A promising alternative to analytical models is to learn (heuristic) models that correlate indicator variables obtained from a large collections of datasets, with their user-perceived quality levels. Namely, such machine learning approach relies on large number of examples and corresponding user decisions, i.e., accept vs reject, to establish correlations between the state of the indicator variables and the outcome.

Information Quality assessment is rarely performed at all on the output of complex eScience processes. We have described some of the information quality problems that arise in a specific area of the life science, namely qualitative proteomics, in a recent survey [1] and a partial, non-inductive but practical approach to the problem is described in a recent demo [2].


This scenario illustrates a case where such correlation between indicator variables and perceived quality of a piece of information is computed. This is relevant to process provenance in that the indicator variables represent statements about the history (for example derivation, attribution) of information.

Use Case Scenario

Suppose a scientists runs a workflow to identify some of the proteins that are manifested on a 2D gel. A number of technologies are routinely used for this purpose. Protein identification by mass spectrometry, for example, relies on a "mass fingerprint" that describes the protein peptides found on the gel, and works by matching such fingerprint using a database large set of pre-computed fingerprints for known proteins. In this example, a web service may be used to match a fingerprint against a database. Throughout the experimental pipeline, a number of experimental problems may contribute to a poor outcome. These may include some environmental parameters in the lab, details of the wet lab portion of the experiment, as well as the parameters used for the match, the type and version of the database, and more. Each of these details can potentially be captured as the experiment is performed, and later used as a source of quality indicators.

The user's goal in this case is twofold: (a) to manually label a set of experiments with a personal assessment of the quality of the outcome, and (b) to use such labelling, in combination with the available quality indicators, captured as described above, in order to induce quality models to be made available to the community and later applied to further, unlabelled experiments.

Problems and Limitations

There are two types of problems. Firstly, those that are common to all inductive methods: the method inherently heuristic, in that it induces a model that is subject to errors (misclassifications), and the minimal amount and variety of labelled examples needed to generate a useful model varies widely, as it depends upon the amounts of correlation that can be established.
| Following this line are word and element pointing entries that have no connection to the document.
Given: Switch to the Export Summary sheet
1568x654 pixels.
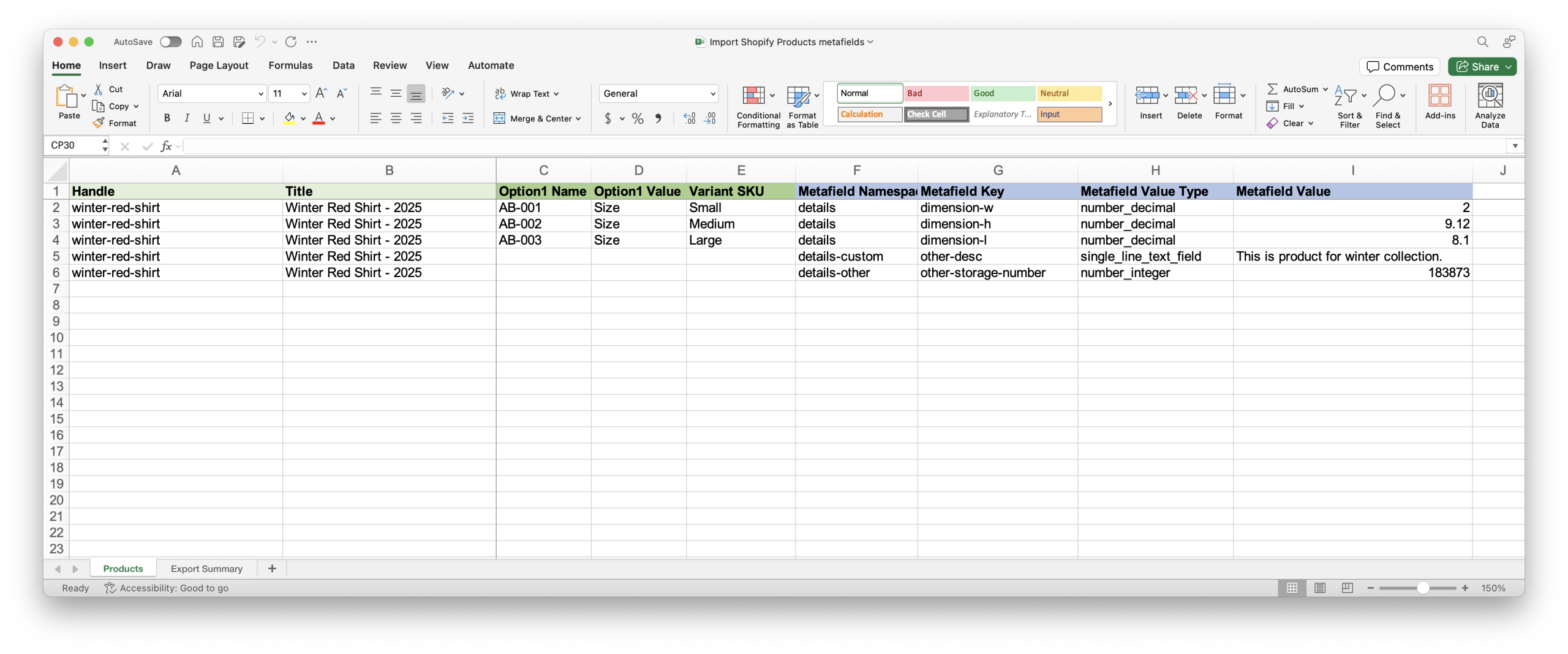Looking at the screenshot, I should tap(206, 569).
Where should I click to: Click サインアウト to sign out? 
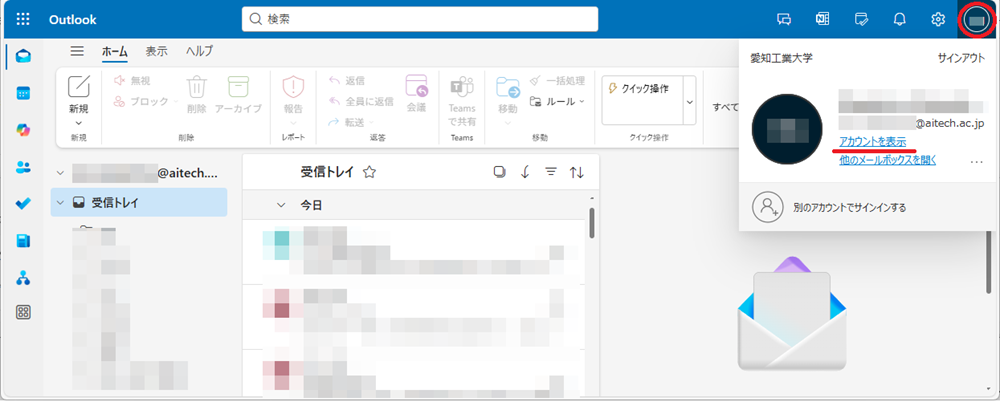[x=961, y=58]
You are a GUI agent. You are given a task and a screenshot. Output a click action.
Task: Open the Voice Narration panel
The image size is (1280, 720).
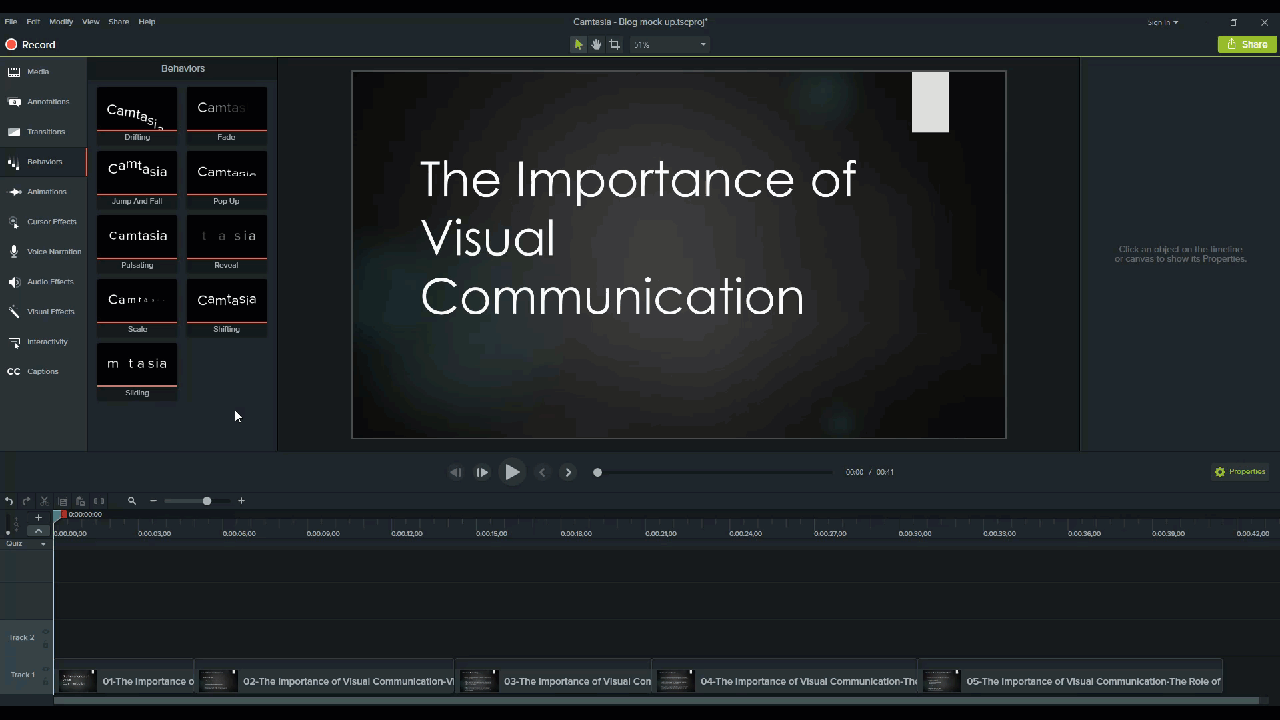pyautogui.click(x=47, y=251)
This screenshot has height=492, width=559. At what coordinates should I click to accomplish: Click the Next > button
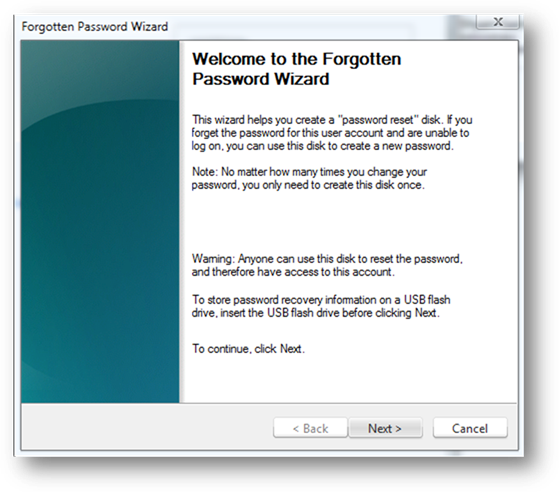385,428
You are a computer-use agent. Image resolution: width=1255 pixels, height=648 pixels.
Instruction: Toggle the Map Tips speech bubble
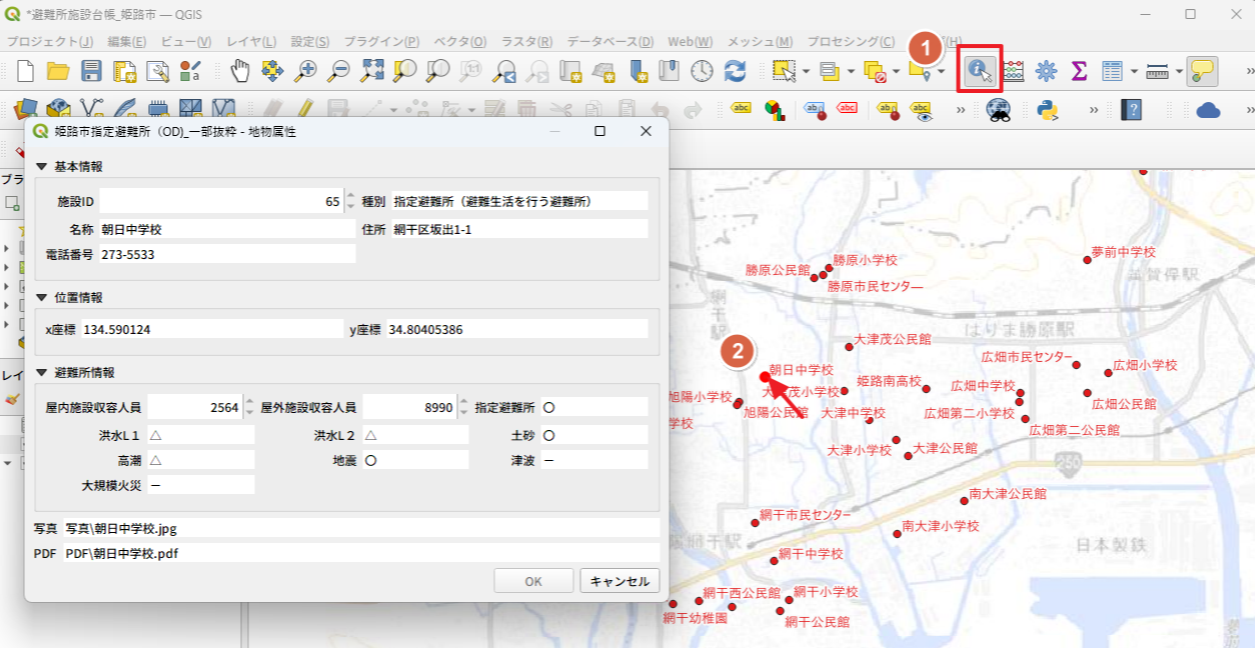pyautogui.click(x=1202, y=71)
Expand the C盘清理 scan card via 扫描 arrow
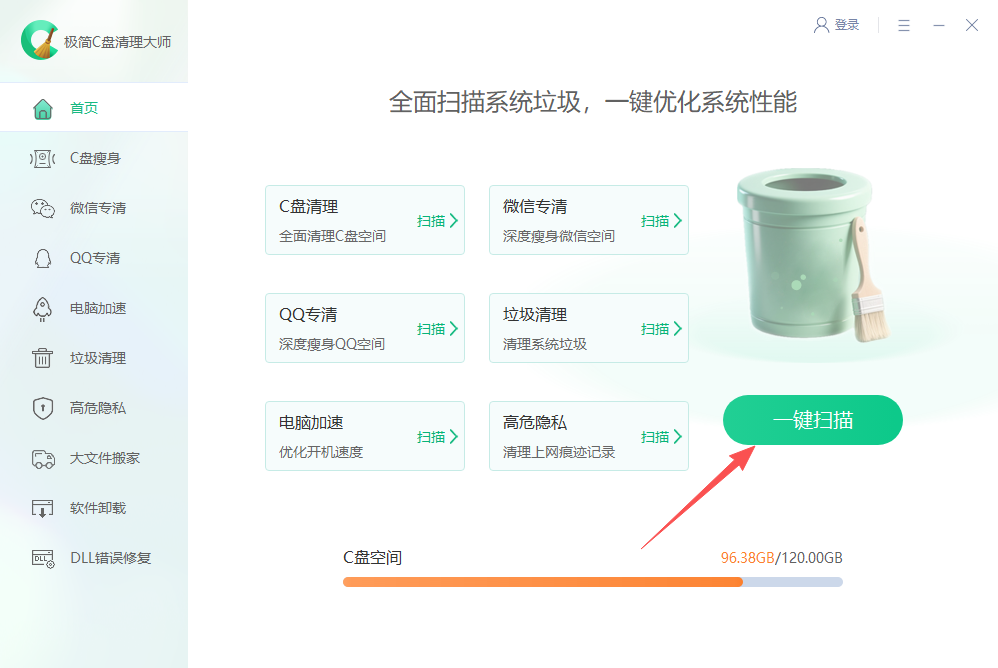 [x=436, y=220]
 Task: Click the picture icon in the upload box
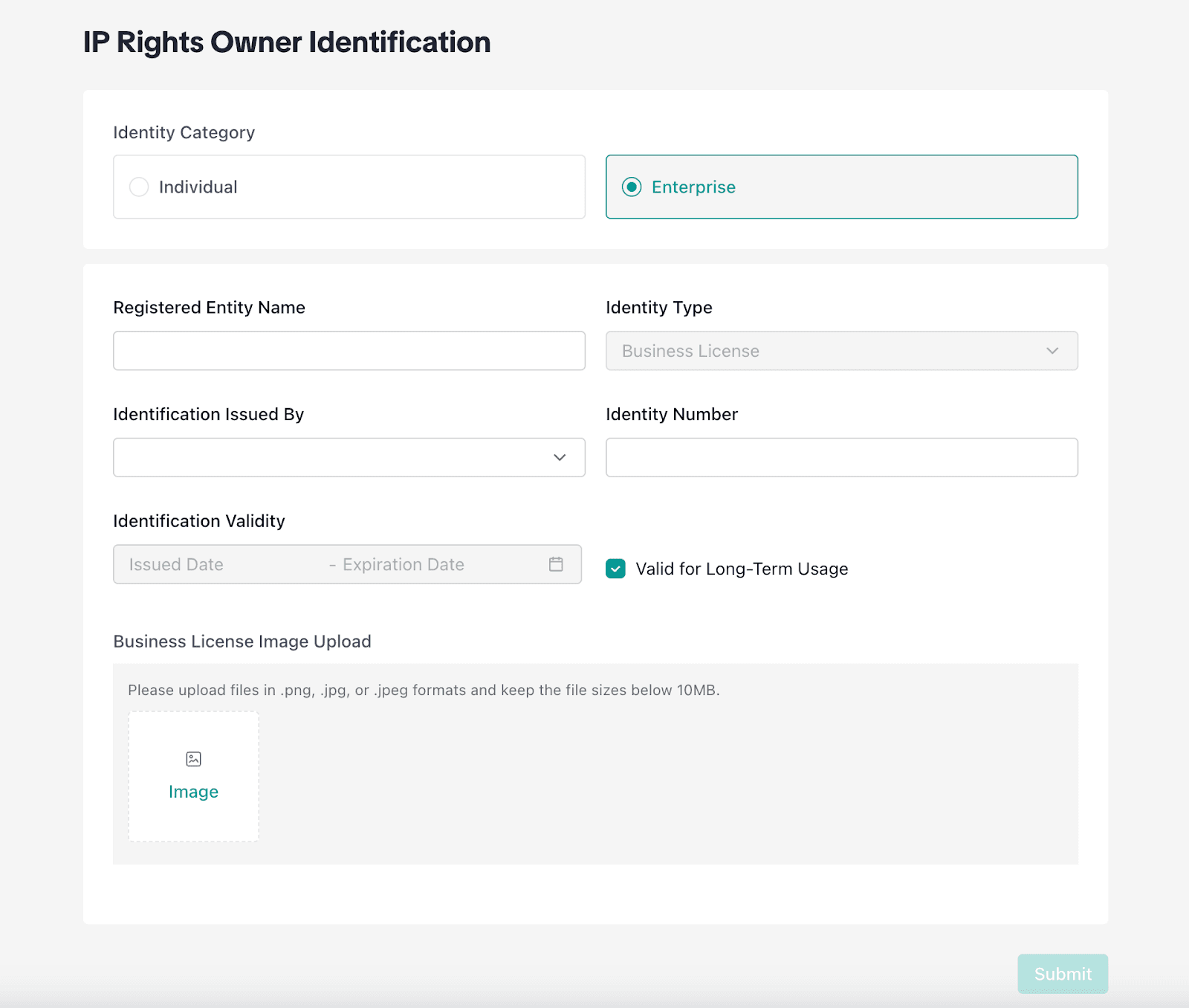193,759
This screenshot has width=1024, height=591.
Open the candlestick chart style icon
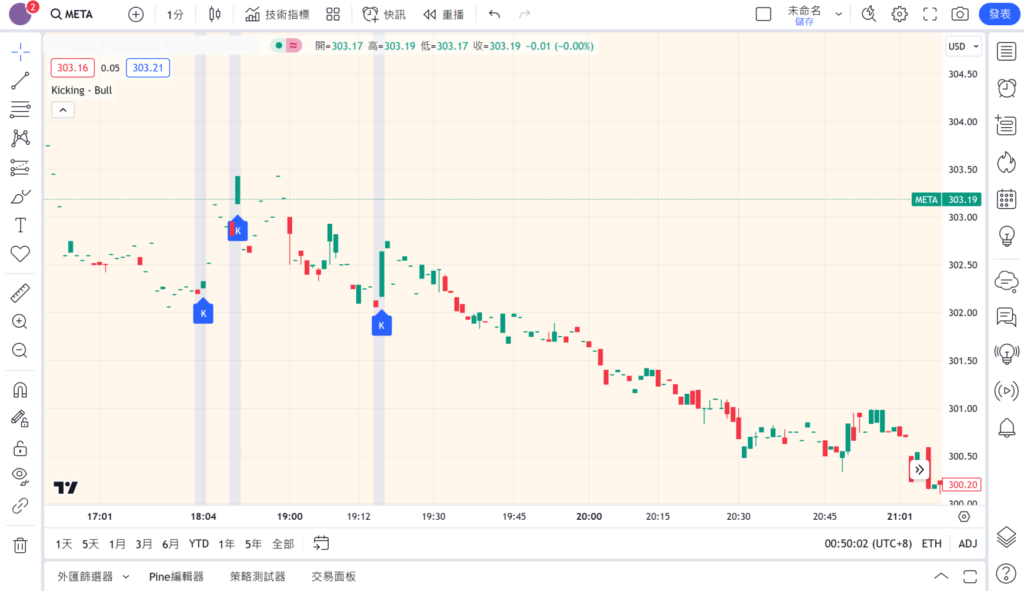(215, 14)
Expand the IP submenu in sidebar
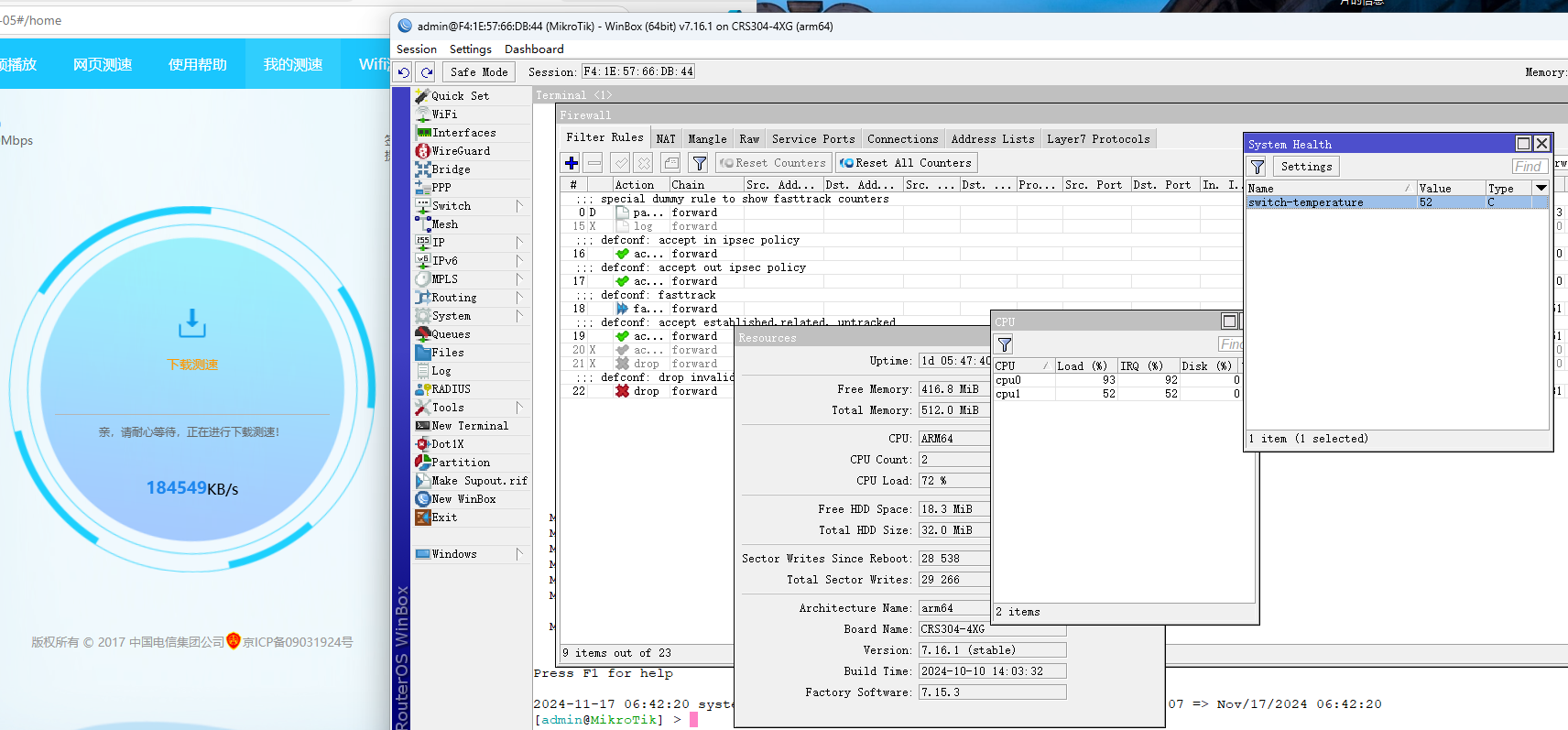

Secondly, and more to the point in the context of provenance, the types of indicator variables that can be captured during the experiment can be very heterogeneous, i.e., specific to the type of data and the type of experiment, making it difficult to generalize to a commonly useful provenance model. It should be clear that a generic provenance model, used for example to describe causal relationships across data elements consumed and produced by a workflow, is not sufficient. Domain-specific annotations on such causal graph are also needed in order to use provenance as a valuable source of quality indicators.

Existing Work

  1. D. Stead, N. Paton, P. Missier, S. Embury, C. Hedeler, B. Jin, A. Brown, and A. Preece, "Information Quality in Proteomics," Briefings in Bioinformatics, vol. 9, 2008, pp. 174-188.
  2. P. Missier, S.M. Embury, R.M. Greenwood, A.D. Preece, and B. Jin, "Managing information quality in e-science: the Qurator workbench," SIGMOD '07: Proceedings of the 2007 ACM SIGMOD international conference on Management of data, New York, NY, USA: ACM, 2007, pp. 1150-1152.